11.1 Ausgangslage und Kontext
Für börsenkotierte Unternehmen ist Schweigen zum Thema Nachhaltigkeit keine Option. Sprechen sie über Nachhaltigkeit, setzen sie sich dem Generalverdacht des Greenwashing aus. Zugleich zeigen zahlreiche Untersuchungen, dass nur ein Bruchteil der heute als nachhaltig bezeichneten Unternehmen und Investments den jeweils herangezogenen Nachhaltigkeitsstandards entspricht. Greenwashing betrifft nicht nur das Marketing, sondern die gesamte Wertschöpfungskette des Unternehmens von der obersten Führungsebene über den Betrieb bis zum Finanz- und zum Produktmarkt.
Die Reputations- und Rechtsrisiken von Publikumsgesellschaften werden noch dadurch verschärft, dass der Begriff des Greenwashing mindestens so offen ist wie jener der Nachhaltigkeit, die Dichte von nachhaltigkeitsbezogenen Standards und Regulierungen exponentiell zunimmt und die Datenlage notorisch schwierig ist. Und schliesslich haben Regulatoren weltweit, vor allem in der EU1 und auch in der Schweiz2, im Namen der Kanalisierung der Kapitalströme in nachhaltige Tätigkeiten und des Schutzes des Vertrauens der Anlegerinnen und Anleger, dem Greenwashing den Kampf angesagt.

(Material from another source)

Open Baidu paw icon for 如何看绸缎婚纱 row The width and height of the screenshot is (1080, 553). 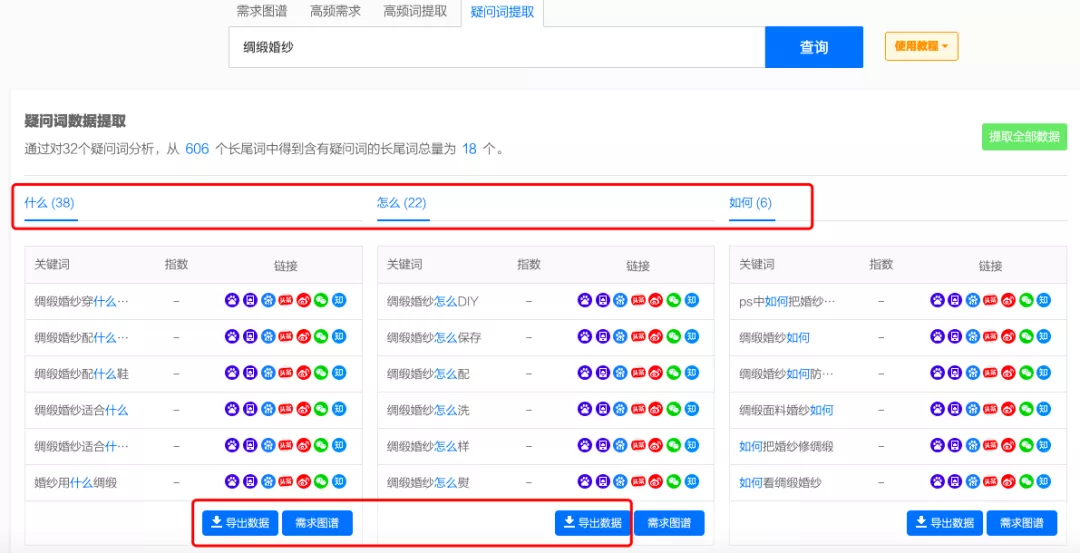(x=937, y=482)
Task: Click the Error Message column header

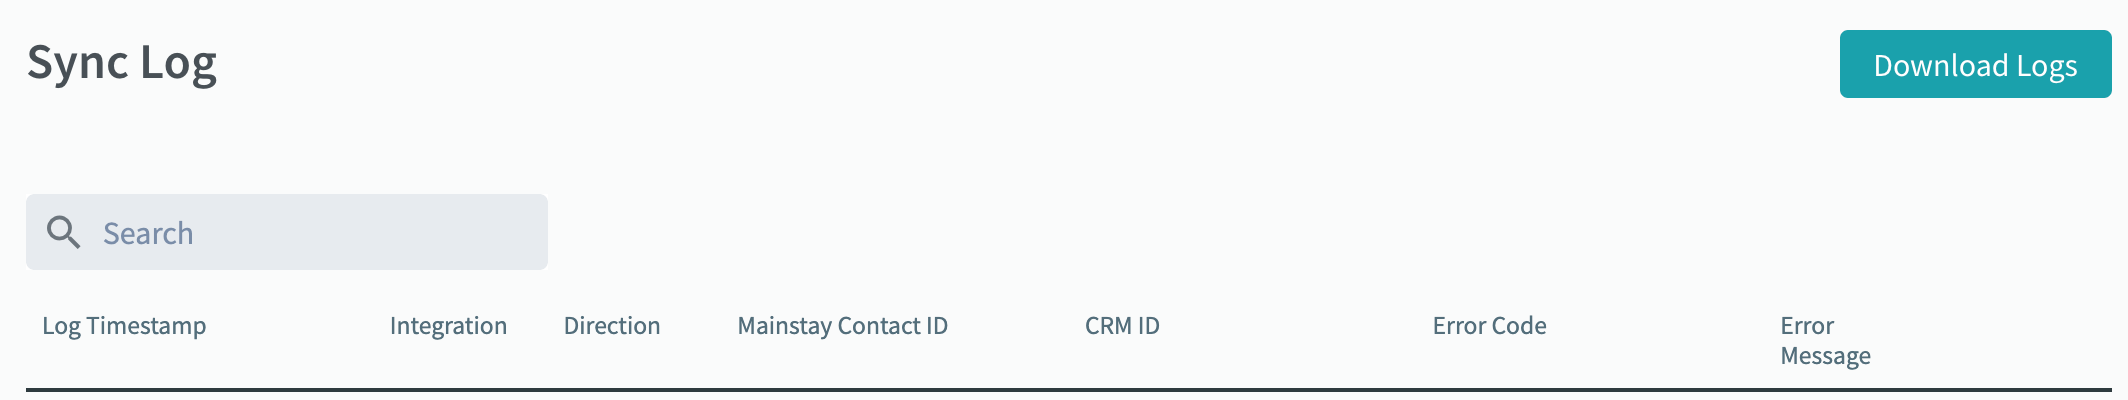Action: tap(1824, 341)
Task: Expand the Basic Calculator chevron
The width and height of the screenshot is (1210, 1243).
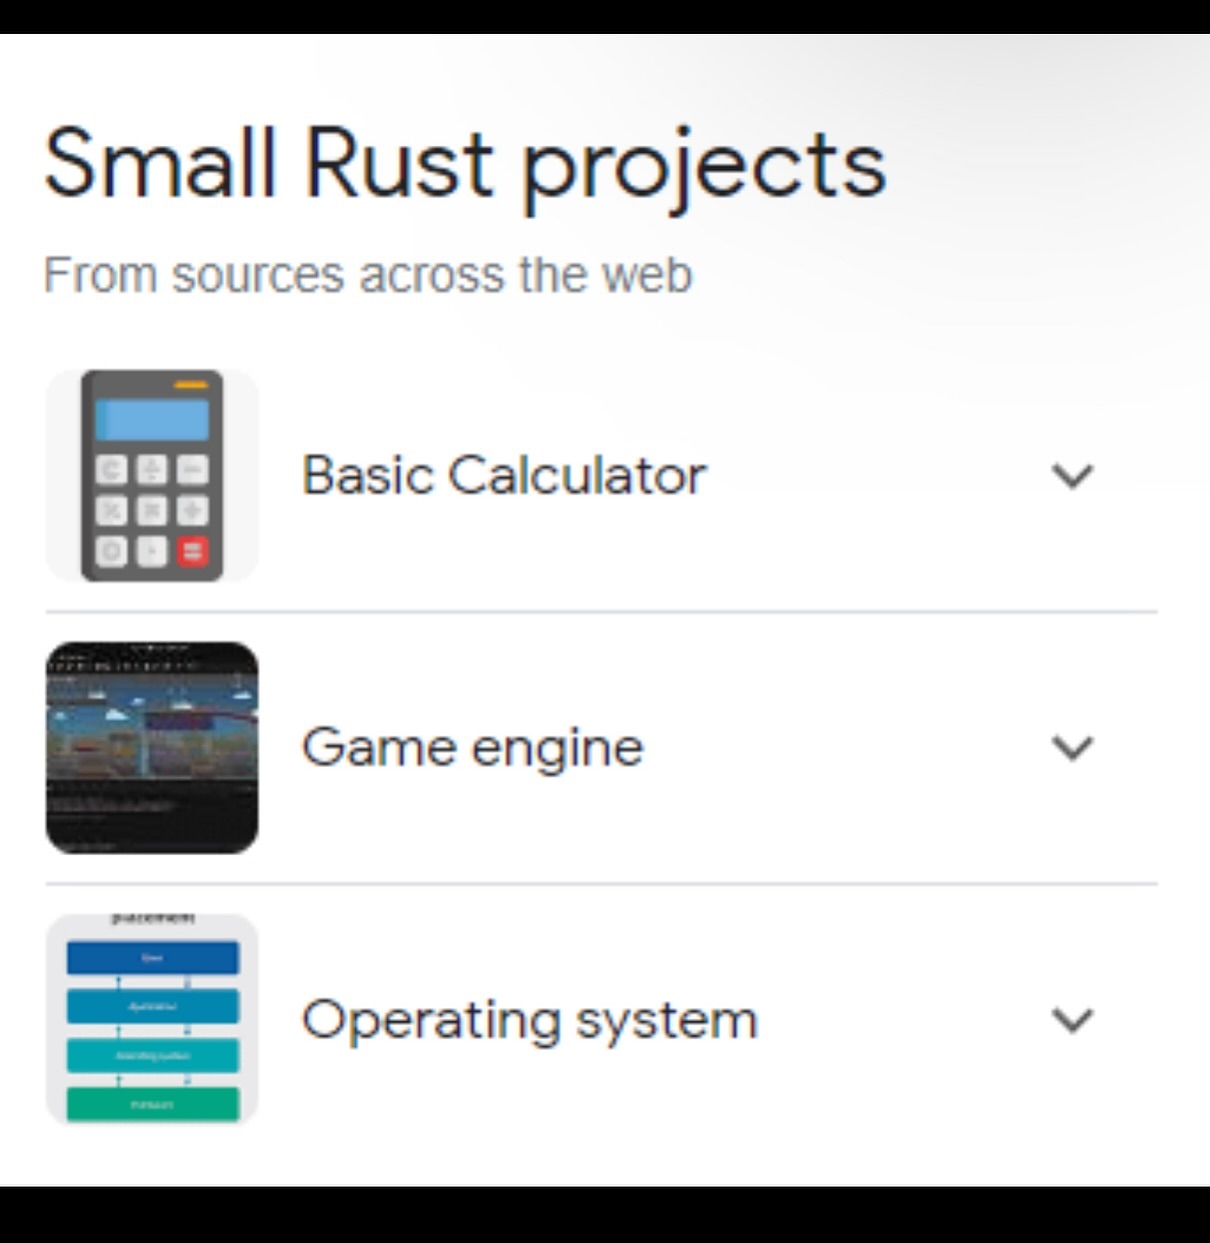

Die folgenden Kapitel beschreiben (1) die sich abzeichnenden Eckpunkte einer Definition von Greenwashing, (2) die rechtlichen Risiken, (3) die sich daraus ergebenden Präventionsmassnahmen für Publikumsgesellschaften in der Schweiz und fassen schliesslich (4) die Ergebnisse zusammen.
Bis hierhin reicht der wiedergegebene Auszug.